** start of Excerpt **
Concept Relationships

Finding original value builds directly on basic percentage calculations but reverses the typical computational direction. While standard percentage problems move from known original values to final values (Original → Percentage Change → Final), finding original value problems require working backward (Final → Reverse Calculation → Original). This reverse thinking connects to the broader mathematical concept of inverse operations.

The relationship map for this topic flows as follows:

Basic Percentages → enables → Percentage Change Calculations → reverses to → Finding Original Value → extends to → Multi-step Percentage Problems

Within the topic itself, concepts connect hierarchically:

Understanding the 100% baseline → leads to → Recognizing what percentage the final represents → enables → Setting up the division equation → results in → Calculating the original value → requires → Verification through forward calculation

Finding original value also connects laterally to other SAT math topics. It shares equation-solving techniques with linear equations, uses proportional reasoning similar to ratio problems, and applies the same logical structure as working backward in function problems. The skill of identifying what percentage a value represents connects to fraction and decimal operations. Additionally, word problem interpretation skills developed here transfer directly to other applied mathematics contexts on the SAT.
** end of Excerpt **
** start of Supplied entries **
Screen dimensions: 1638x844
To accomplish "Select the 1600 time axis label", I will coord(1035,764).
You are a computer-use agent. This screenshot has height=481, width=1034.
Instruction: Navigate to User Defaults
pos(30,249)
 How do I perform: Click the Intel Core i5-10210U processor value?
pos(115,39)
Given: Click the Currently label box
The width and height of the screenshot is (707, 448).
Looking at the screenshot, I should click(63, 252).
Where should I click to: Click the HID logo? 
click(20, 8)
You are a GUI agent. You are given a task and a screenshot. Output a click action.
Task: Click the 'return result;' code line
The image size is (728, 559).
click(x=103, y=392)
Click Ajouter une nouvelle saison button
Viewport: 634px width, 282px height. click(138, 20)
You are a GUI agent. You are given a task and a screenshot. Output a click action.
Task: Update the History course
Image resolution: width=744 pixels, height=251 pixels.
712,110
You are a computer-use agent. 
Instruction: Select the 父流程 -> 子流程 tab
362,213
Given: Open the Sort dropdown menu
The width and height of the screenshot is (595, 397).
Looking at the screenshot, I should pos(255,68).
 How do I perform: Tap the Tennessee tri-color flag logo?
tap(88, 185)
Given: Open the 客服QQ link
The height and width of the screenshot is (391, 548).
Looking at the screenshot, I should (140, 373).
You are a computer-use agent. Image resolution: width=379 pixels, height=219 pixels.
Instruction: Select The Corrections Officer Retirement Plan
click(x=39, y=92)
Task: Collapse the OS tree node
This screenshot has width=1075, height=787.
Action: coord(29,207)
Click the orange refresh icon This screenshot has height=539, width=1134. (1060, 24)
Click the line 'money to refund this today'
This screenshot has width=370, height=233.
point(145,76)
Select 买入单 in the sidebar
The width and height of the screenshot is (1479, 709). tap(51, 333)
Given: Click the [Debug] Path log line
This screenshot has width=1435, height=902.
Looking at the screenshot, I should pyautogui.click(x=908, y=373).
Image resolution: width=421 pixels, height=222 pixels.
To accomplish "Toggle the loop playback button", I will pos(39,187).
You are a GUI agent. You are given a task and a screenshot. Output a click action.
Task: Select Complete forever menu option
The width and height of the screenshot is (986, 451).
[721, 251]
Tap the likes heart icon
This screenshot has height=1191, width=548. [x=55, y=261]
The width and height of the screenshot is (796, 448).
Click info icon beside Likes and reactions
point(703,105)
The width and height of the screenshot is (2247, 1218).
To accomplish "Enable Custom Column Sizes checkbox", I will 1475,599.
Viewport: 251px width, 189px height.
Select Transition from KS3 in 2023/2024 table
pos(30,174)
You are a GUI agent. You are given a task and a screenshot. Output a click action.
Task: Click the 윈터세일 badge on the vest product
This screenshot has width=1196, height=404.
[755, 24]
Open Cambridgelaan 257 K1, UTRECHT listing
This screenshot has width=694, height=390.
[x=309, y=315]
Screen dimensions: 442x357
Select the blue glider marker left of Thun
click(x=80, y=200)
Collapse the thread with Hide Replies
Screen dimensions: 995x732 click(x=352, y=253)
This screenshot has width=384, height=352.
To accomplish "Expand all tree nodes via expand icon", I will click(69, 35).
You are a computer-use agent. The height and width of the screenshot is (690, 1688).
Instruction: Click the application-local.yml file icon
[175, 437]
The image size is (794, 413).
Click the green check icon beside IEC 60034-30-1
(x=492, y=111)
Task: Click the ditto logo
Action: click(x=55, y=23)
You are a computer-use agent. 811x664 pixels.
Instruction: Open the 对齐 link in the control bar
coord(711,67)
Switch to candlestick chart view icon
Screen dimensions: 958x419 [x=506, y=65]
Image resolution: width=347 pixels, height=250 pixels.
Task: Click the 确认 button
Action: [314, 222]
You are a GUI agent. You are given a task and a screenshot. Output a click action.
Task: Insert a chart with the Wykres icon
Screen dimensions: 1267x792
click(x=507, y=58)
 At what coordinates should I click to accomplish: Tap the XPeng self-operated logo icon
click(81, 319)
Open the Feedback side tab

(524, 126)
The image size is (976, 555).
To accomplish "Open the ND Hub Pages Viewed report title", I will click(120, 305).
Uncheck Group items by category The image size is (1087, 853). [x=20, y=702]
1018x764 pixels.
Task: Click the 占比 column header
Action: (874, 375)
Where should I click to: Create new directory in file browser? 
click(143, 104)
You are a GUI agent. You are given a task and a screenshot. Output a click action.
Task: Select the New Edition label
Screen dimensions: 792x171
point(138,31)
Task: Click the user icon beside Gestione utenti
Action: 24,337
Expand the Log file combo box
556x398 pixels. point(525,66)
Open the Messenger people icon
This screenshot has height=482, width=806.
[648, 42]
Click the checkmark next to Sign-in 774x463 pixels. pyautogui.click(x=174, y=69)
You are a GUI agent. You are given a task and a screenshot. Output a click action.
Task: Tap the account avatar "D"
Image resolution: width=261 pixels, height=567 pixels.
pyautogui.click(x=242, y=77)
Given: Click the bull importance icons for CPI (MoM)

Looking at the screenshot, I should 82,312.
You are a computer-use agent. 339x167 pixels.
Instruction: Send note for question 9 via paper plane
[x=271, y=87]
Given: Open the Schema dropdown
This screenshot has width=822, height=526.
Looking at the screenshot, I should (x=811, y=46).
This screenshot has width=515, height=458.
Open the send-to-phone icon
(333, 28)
** end of Supplied entries **
Objective:
Carry on the passage about finding an original value from a percentage change, starting after its last sentence.

Task output:
High-Yield Facts

The final value after a percentage decrease equals the original value multiplied by (1 - rate as a decimal)

To find original value after a decrease, divide the final value by (1 - rate)

The final value after a percentage increase equals the original value multiplied by (1 + rate as a decimal)

To find original value after an increase, divide the final value by (1 + rate)

A 25% discount means the sale price is 75% of the original, not that you divide by 0.25

  • After a 100% increase, the final value is 200% (or 2 times) the original value
  • Multiple percentage changes cannot be simply added; each must be applied sequentially or multiplied as factors
  • The original value is always larger than the final value after a decrease and smaller than the final value after an increase
  • Converting percentages to decimals is essential: divide by 100 or move the decimal point two places left
  • Verification by working forward should always produce the given final value if the original was calculated correctly
  • Grid-in questions about original values require careful attention to rounding instructions
  • Context clues in word problems indicate whether the change is an increase (markup, growth, appreciation, tax added) or decrease (discount, depreciation, reduction, loss)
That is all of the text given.